Ne è emersa una narrazione coerente, in cui i diversi contributi si sono collegati tra loro, offrendo una visione d’insieme sul ruolo del CRM nelle organizzazioni. Un aspetto non secondario per un tema che coinvolge funzioni aziendali diverse e richiede allineamento tra marketing, vendite e operations.

Qui i principali temi emersi:

CRM e cultura del dato nelle imprese

Il punto più condiviso tra i relatori riguarda il modo in cui il CRM viene ancora gestito nelle aziende. Non è lo strumento il problema, ma il suo utilizzo. Senza una cultura del dato diffusa, senza processi chiari e senza una governance definita, anche le piattaforme più avanzate faticano a produrre risultati.

Il rischio è quello di trasformare il CRM in un semplice archivio, lontano dalle dinamiche operative. Un limite che incide direttamente sulle performance, considerando che una parte rilevante dei progetti CRM non raggiunge gli obiettivi di vendita attesi.

L’intrgrazione come fattore competitivo

Altro tema ricorrente è stato quello dell’integrazione. Il CRM viene sempre più visto come un’infrastruttura centrale, capace di connettere informazioni provenienti da marketing, vendite e altri sistemi aziendali.

Quando questa integrazione manca, emergono inefficienze evidenti. I dati si disperdono, i team lavorano su basi diverse e le decisioni perdono efficacia. Il valore, in sostanza, non dipende dalla quantità di strumenti adottati, ma dalla capacità di far dialogare sistemi e informazioni.

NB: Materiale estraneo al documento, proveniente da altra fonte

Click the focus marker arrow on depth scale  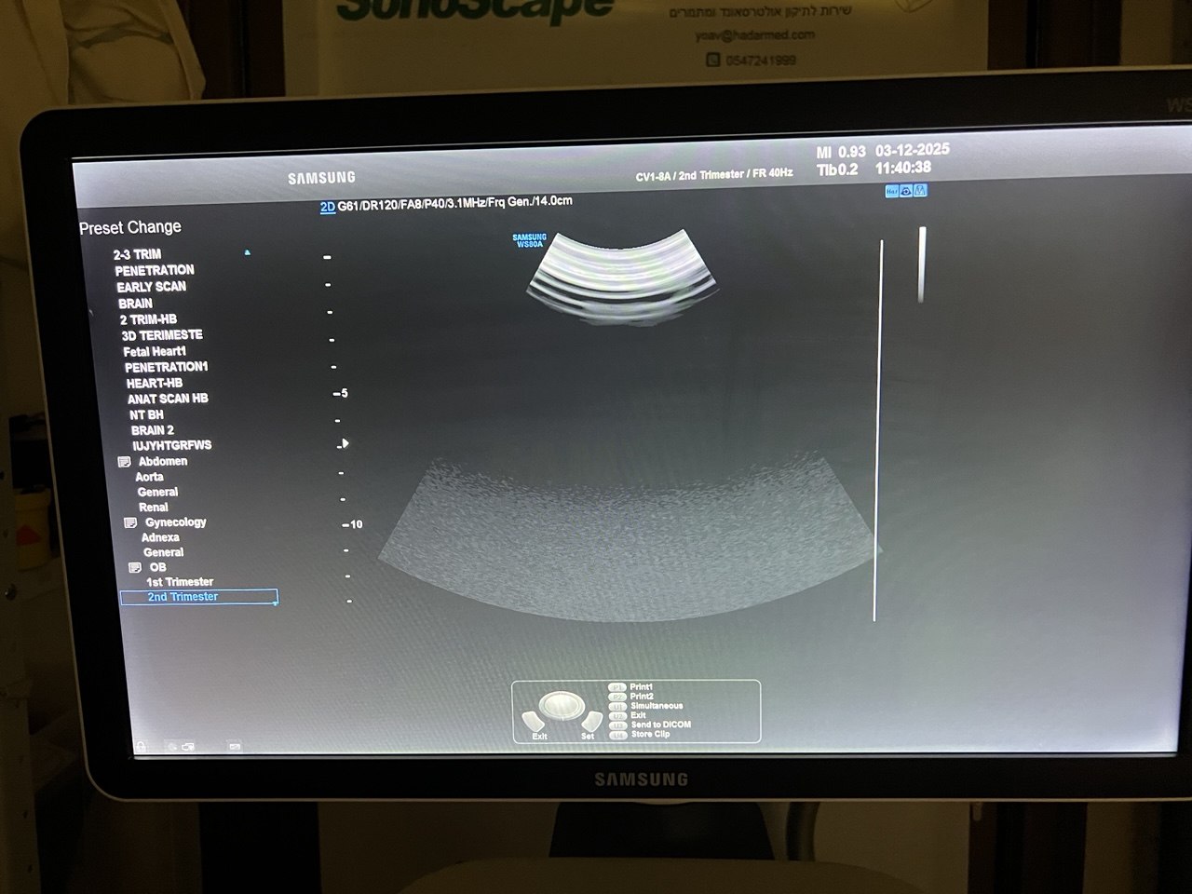[x=345, y=443]
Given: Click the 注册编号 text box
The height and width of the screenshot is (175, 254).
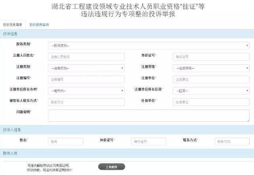Looking at the screenshot, I should point(86,79).
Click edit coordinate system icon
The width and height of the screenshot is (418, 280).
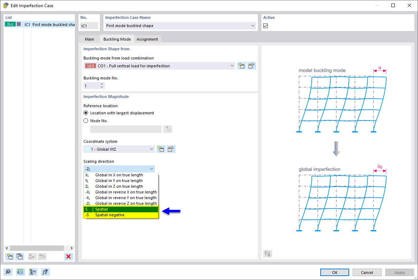pyautogui.click(x=171, y=149)
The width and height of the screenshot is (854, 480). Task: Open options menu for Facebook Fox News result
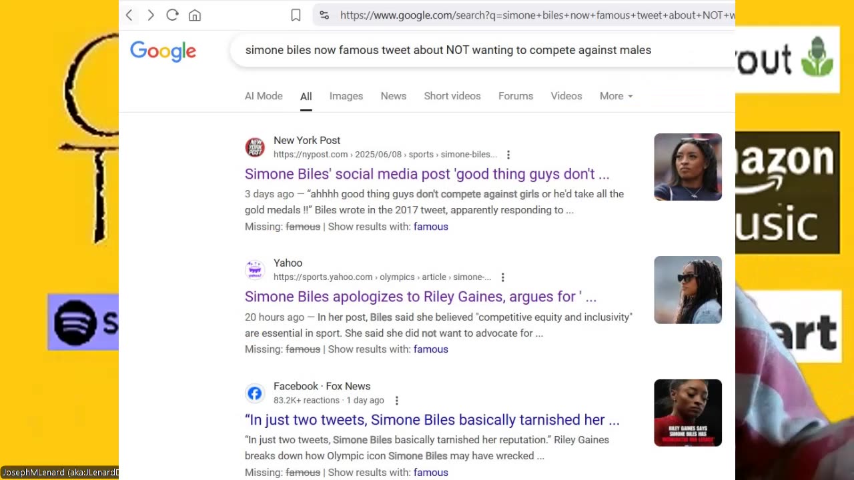[x=397, y=401]
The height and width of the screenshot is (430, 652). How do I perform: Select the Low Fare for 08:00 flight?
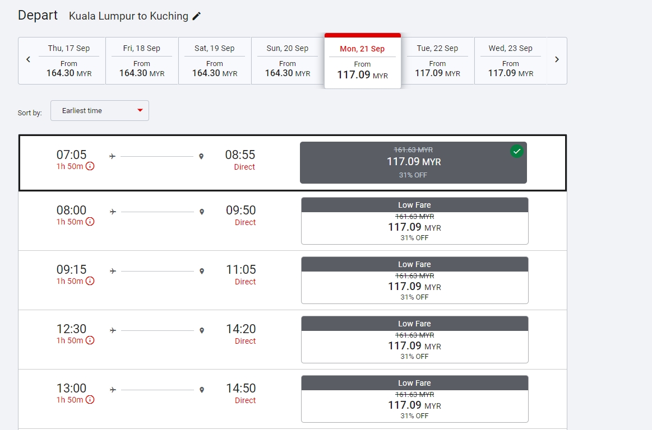tap(414, 221)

Opportunità (e limiti) dell’AI

Nel dibattito ha trovato spazio anche l’intelligenza artificiale, ma con un approccio pragmatico. Non è stata presentata come soluzione autonoma, ma come un fattore abilitante.

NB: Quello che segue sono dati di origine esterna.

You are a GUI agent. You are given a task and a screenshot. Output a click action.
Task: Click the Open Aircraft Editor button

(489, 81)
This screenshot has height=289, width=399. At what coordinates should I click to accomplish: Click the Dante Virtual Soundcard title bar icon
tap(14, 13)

Il punto emerso è che l’AI può generare benefici solo se inserita in un sistema già strutturato. In assenza di dati affidabili e processi definiti, rischia di amplificare criticità esistenti. Prima la qualità del dato e l’organizzazione, poi l’innovazione tecnologica.

CRM e customer retention

Tra i temi più rilevanti si segnala anche un cambio di prospettiva nella gestione del cliente. L’attenzione si sposta dalla sola acquisizione alla valorizzazione della relazione nel tempo.

Con costi di acquisizione in crescita, il CRM diventa uno strumento centrale per lavorare sulla retention e sulla continuità del rapporto con il cliente. Un passaggio che implica una maggiore integrazione tra dati, processi e strategie commerciali.

CRM Strategy Forum 2026: un segnale per le imprese italiane

La prima edizione del CRM Strategy Forum non si limita quindi a un buon risultato in termini di partecipazione, ma indica una direzione precisa per il mercato italiano: il CRM viene sempre meno percepito come ambito tecnico e sempre più come leva strategica per la crescita e l’efficienza aziendale.

Un’evoluzione che richiede competenze, visione e capacità di integrazione. Elementi che, come emerso dal Forum, rappresentano oggi il vero fattore distintivo tra chi investe in tecnologia e chi riesce a trasformarla in valore.